Given that a number of people do not consider the board of directors to have much of a role in a corporation's strategic management, this is no idle question. A good case can be made that a closely-held corporation has no need of a board. Since the owners are likely to compose both top management and board membership, the board becomes superfluous at best and may even create more problems than it solves by getting in the way of management's quick response to opportunities and threats. Even in a publicly-held corporation, the board may be composed of nothing but a few insiders who occupy key executive positions and few "good old boy" outsiders who go along with the CEO on all major issues. Nevertheless, the rationale for the board of

directors seems to be changing from simply one of safeguarding stockholder investments to a broader role of buffering the corporation from its task environment and forcing management to manage strategically. If nothing else, the board can do the corporation a great service by simply offering to top management a different point of view. The board's connections to key stakeholders in the corporation's task environment can also provide invaluable information for strategic decision-making. 2. What recommendations would you make to improve the effectiveness of today's boards of directors?

Among the many suggestions often made are the following: Add more outsiders (people not affiliated with the corporation) to the board of directors. Keep the percentage of insiders (typically top management) to less than 50% of board membership. Separate the positions of CEO and Chairman so that top management cannot unduly influence the board's meetings and agenda. This should improve the board's ability to properly evaluate top management. If they can't separate Chair from CEO, select a Lead Director from the outside directors. Use a committee composed of outsiders to nominate potential new directors. This will help to ensure that potential members are not friends of top management who may owe more allegiance to the CEO than to the shareholders. Nominate people to the board who have knowledge valuable to the board and who have expertise of value to top management. These should be people who will have the respect of top management and who can both advise and criticize top management as needed. Require board members to own substantial amounts of stock in the corporation to ensure that they have a personal as well as professional stake in the welfare of the corporation. 3. What is the relationship between corporate governance and social responsibility?
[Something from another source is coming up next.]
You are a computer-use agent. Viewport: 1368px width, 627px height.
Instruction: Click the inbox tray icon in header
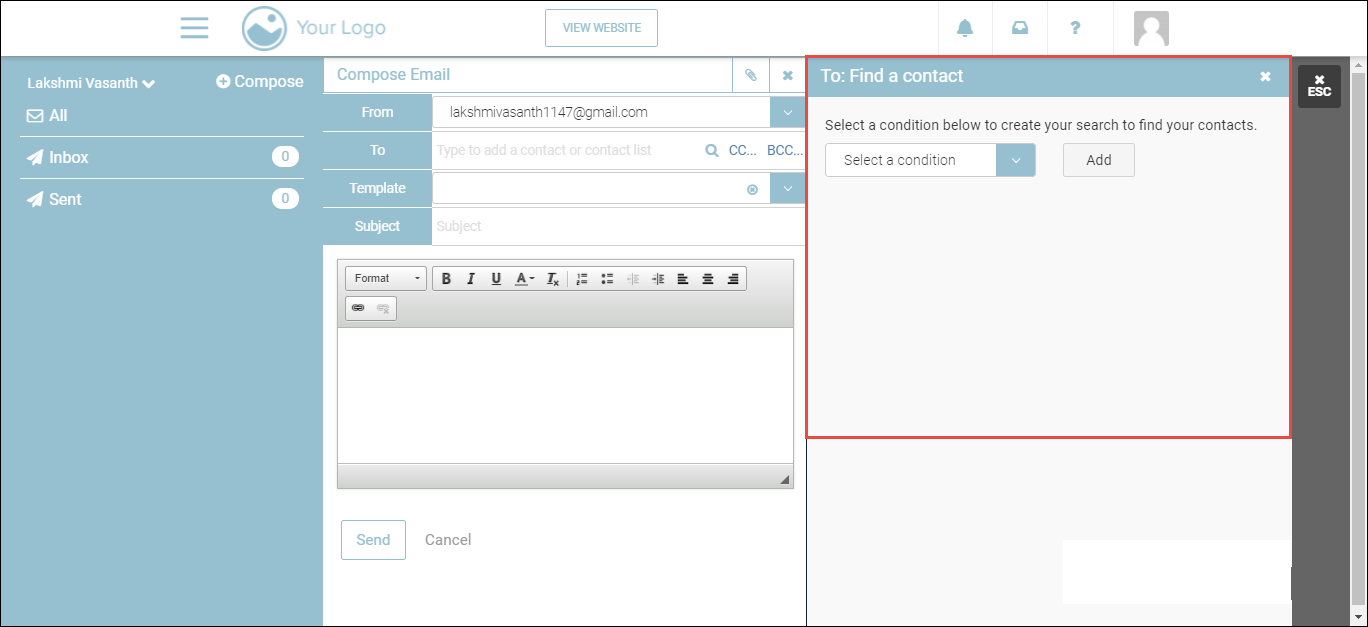click(1020, 28)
This question is partially answered by the last trend in corporate governance presented on page 36 of the text. Quite simply, it states that society in the form of special interest groups increasingly expects boards of directors to balance the economic goal of profitability with the social needs of society. Issues dealing with workforce diversity and the environment are now reaching the board level. If business corporations are to avoid increased governmental restrictions on their activities, management will need to be even more aware of the various needs of their stakeholder groups. The board of directors is in a unique position to view the corporation as a whole and to evaluate management's performance in terms of stakeholder criteria. To the extent that boards only use shareholder value as their key criteria, they may not be acting responsibly from society's point of view. Increasingly, concerns over social responsibility may be directed through the board of directors. Agency theory defines the boards interests quite narrowly. Perhaps it is time for agency theory to be expanded to include

stakeholders other than just shareholders. This is likely to be a very controversial issue in the future.
4. What is your opinion of Reebok's production standards of human rights for its suppliers? What would Milton Friedman say? Contrast his view with that of Archie Carroll.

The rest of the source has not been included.